El uso constante de aire acondicionado, refrigeradores y equipos de cómputo eleva el consumo eléctrico en los hogares, situándolos en la Tarifa Doméstica de Alto Consumo (DAC) de la Comisión Federal de Electricidad (CFE). 

Ante esto, la instalación de paneles solares se presenta como una alternativa para contrarrestar los altos costos, generando ahorros que oscilan entre el 70 y el 95 por ciento en el recibo bimestral.

El funcionamiento se basa en la medición neta mediante un medidor bidireccional, el cual compensa la energía producida por los paneles durante el día contra la electricidad consumida de la red pública, cobrando únicamente la diferencia. 

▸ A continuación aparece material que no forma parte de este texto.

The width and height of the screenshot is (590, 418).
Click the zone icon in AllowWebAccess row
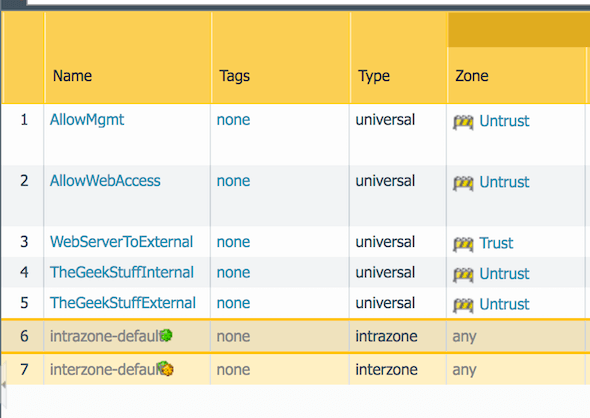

Este esquema resulta altamente rentable para viviendas que superan los límites de consumo subsidiado establecidos por la CFE según la región del país.

La inversión inicial para un sistema básico de dos paneles se ubica entre los 20 mil y 22 mil pesos, mientras que los sistemas residenciales promedio varían desde los 43 mil hasta más de 250 mil pesos, dependiendo de la demanda energética y el tamaño del inmueble. 

Para familias con facturaciones elevadas, el retorno de la inversión se logra en pocos años debido al margen de ahorro anual.

Por el contrario, en viviendas donde el pago bimestral es bajo, la recuperación económica es más lenta debido a que ya cuentan con tarifas subsidiadas por el gobierno. 

Para determinar la viabilidad de la instalación, es necesario evaluar el historial de los últimos recibos de luz, verificar las condiciones de espacio y calcular el tiempo estimado para amortizar el costo del equipo.